How many lines in the listing below contain the word "image"? Reply with the number alone.

* **Data shown**:

§ §

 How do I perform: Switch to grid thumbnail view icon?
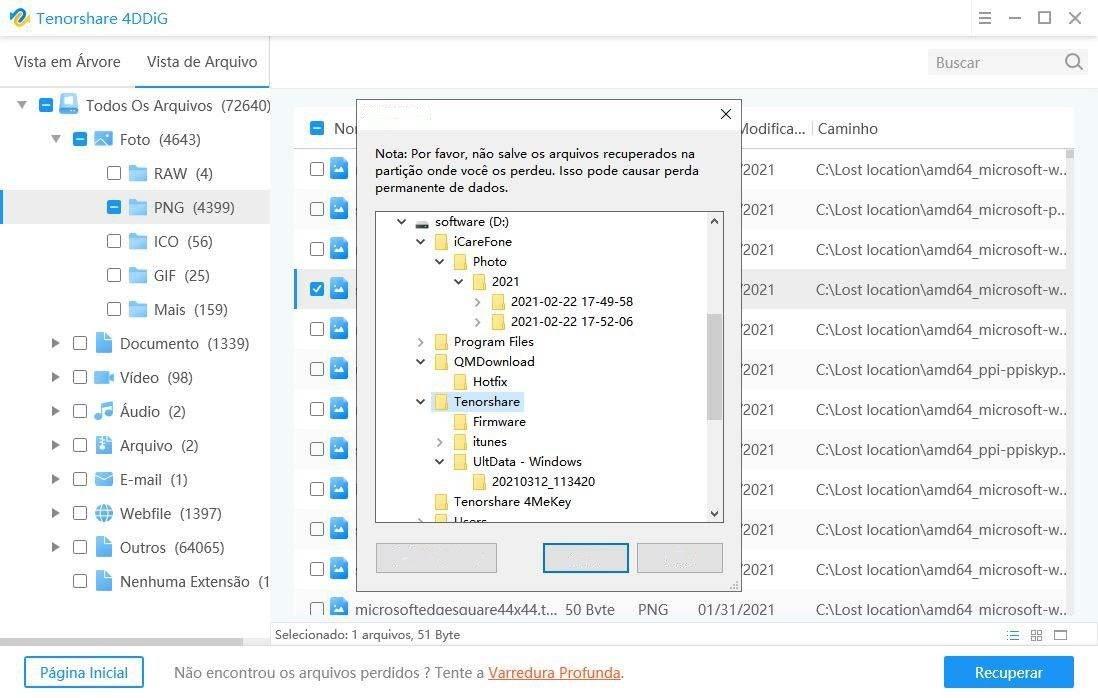tap(1037, 635)
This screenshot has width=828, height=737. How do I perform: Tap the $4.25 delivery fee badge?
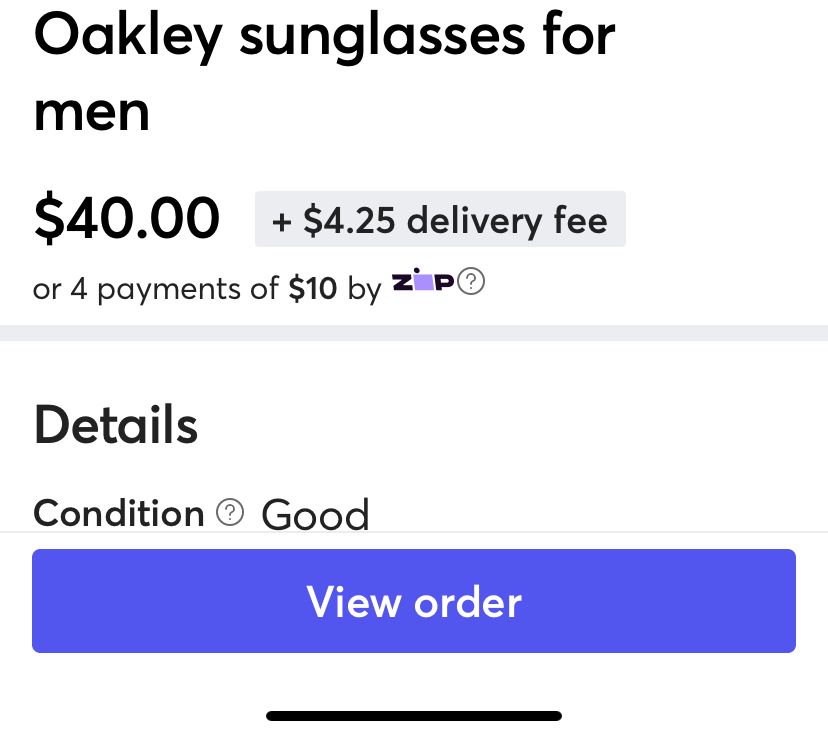[x=440, y=220]
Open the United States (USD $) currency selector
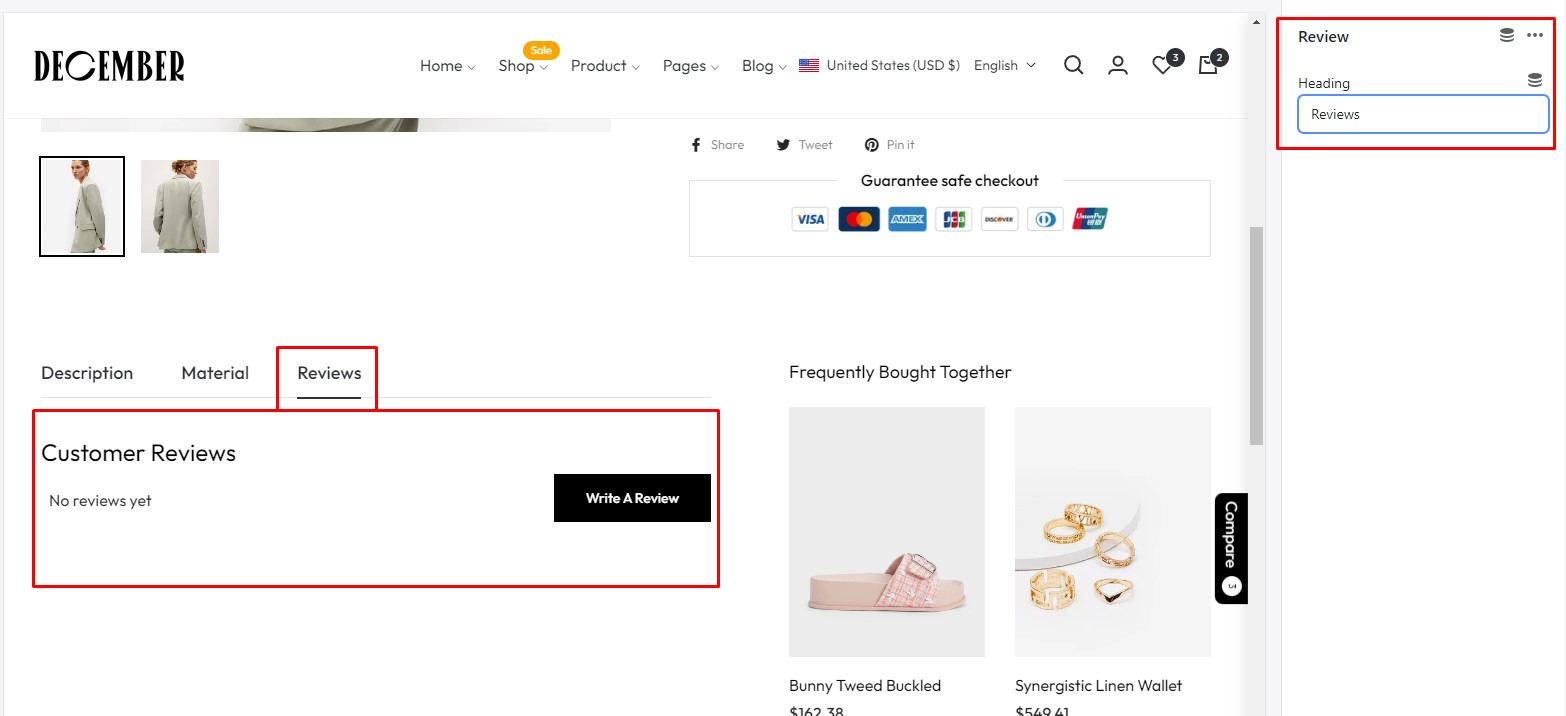 click(880, 66)
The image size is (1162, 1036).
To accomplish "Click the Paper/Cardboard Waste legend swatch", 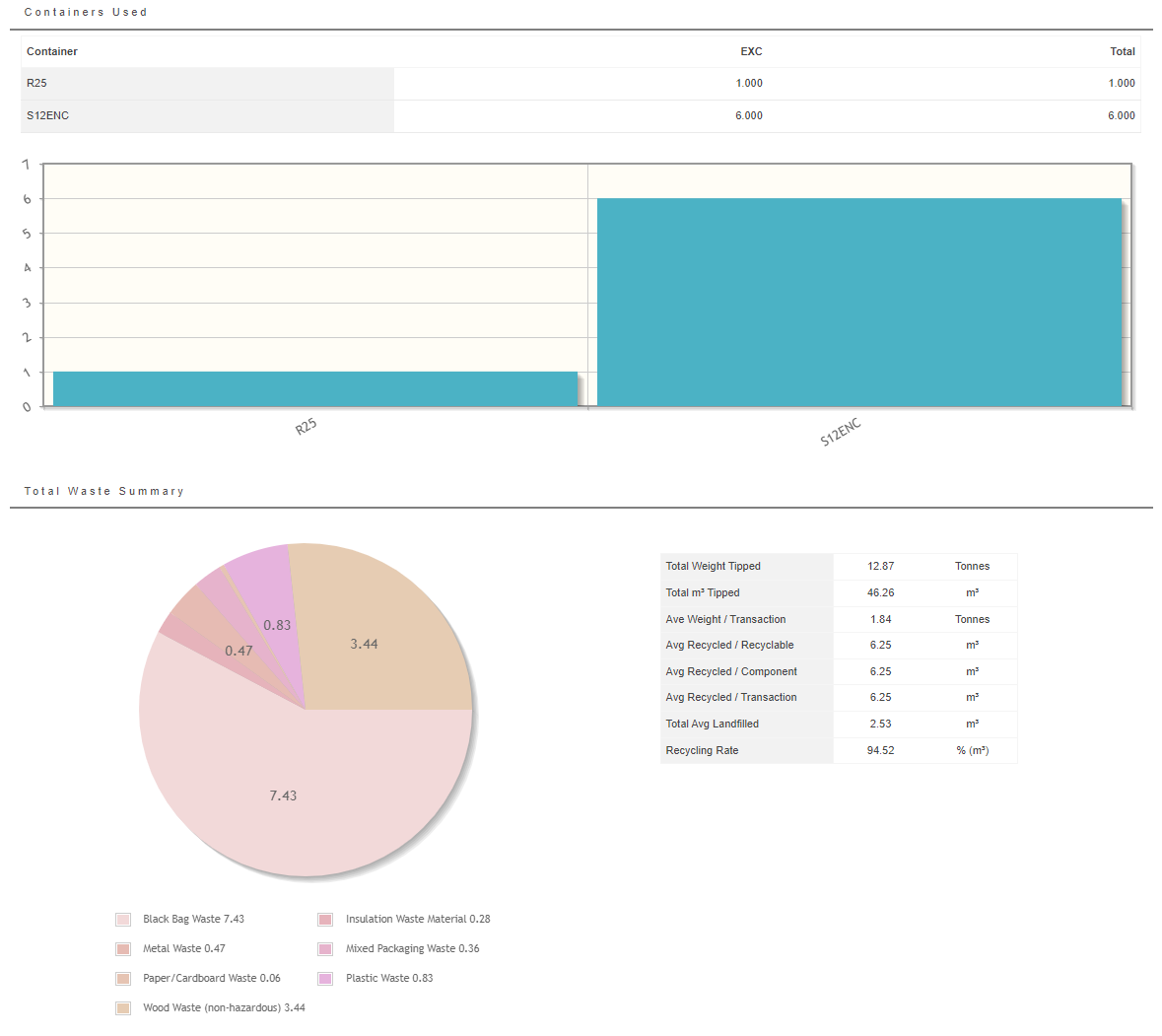I will 123,979.
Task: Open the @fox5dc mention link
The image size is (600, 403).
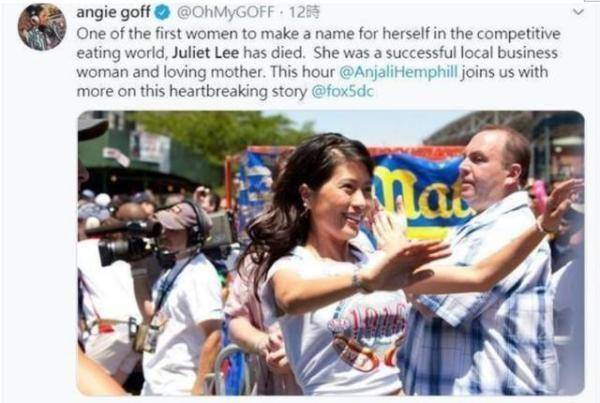Action: pos(342,91)
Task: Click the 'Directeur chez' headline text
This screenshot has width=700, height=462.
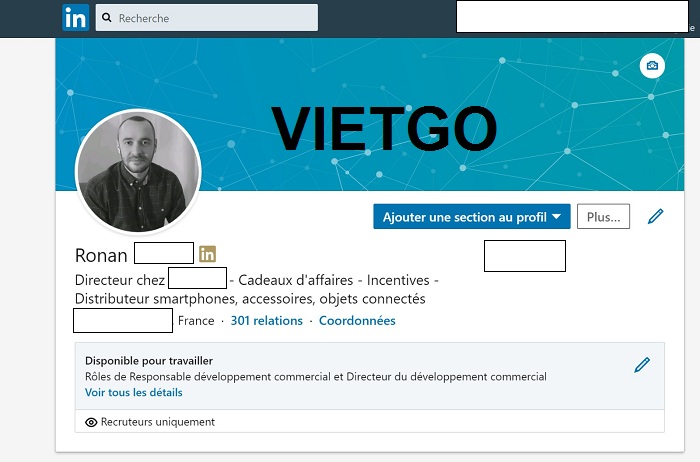Action: click(120, 280)
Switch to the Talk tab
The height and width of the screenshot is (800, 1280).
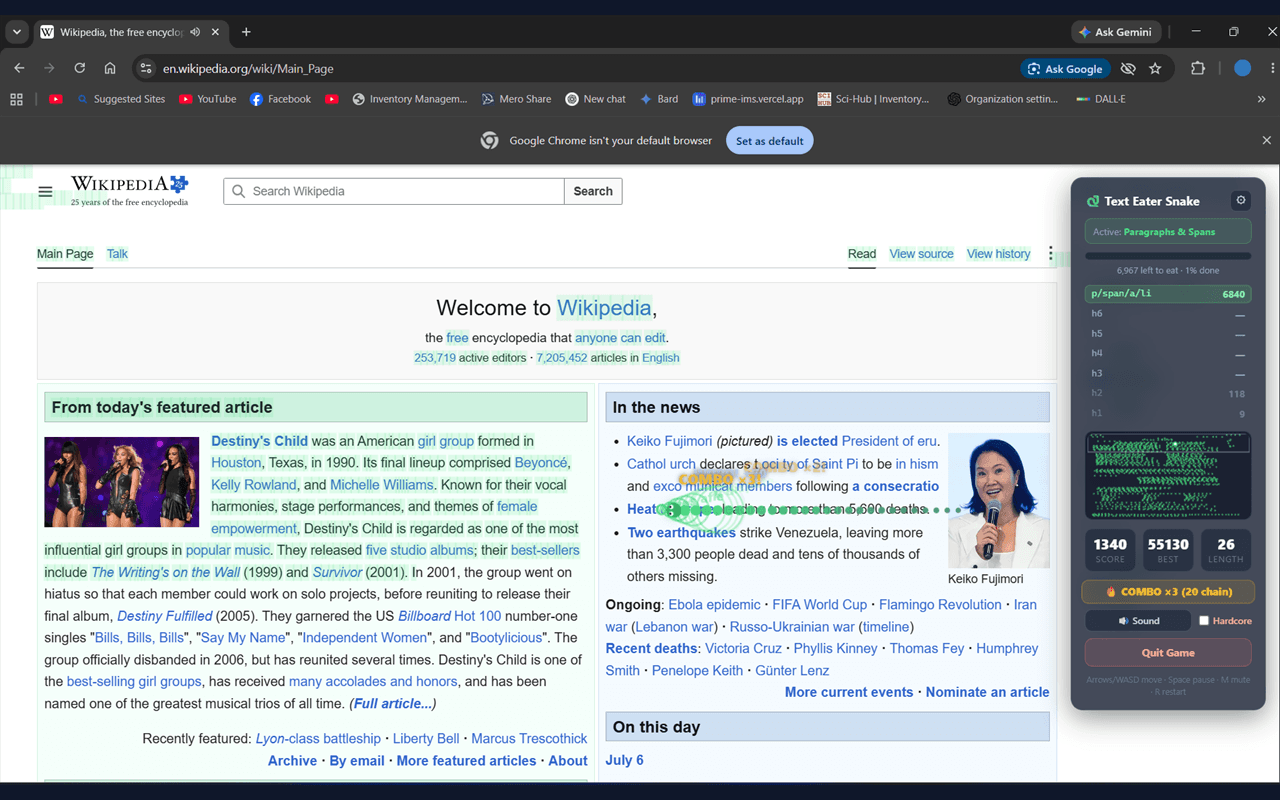tap(117, 254)
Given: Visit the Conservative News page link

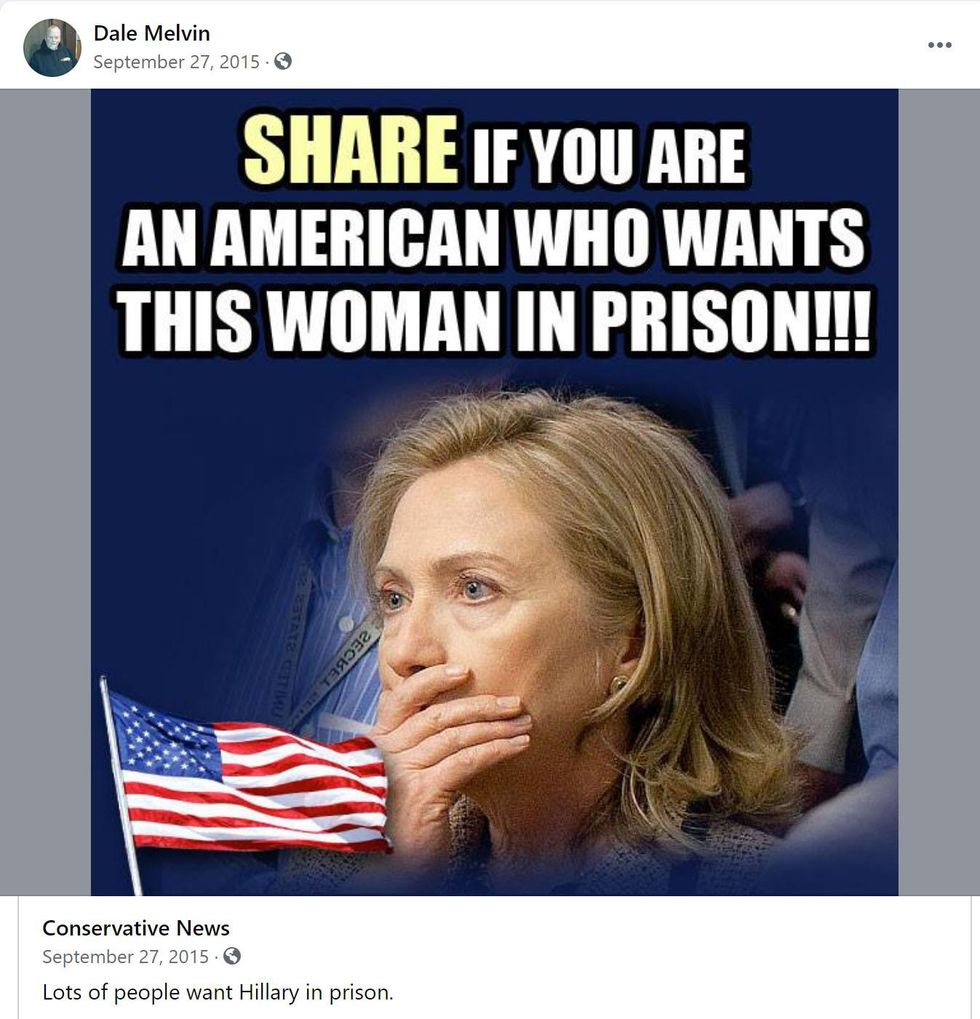Looking at the screenshot, I should coord(136,928).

§ §

* **Result below**:
2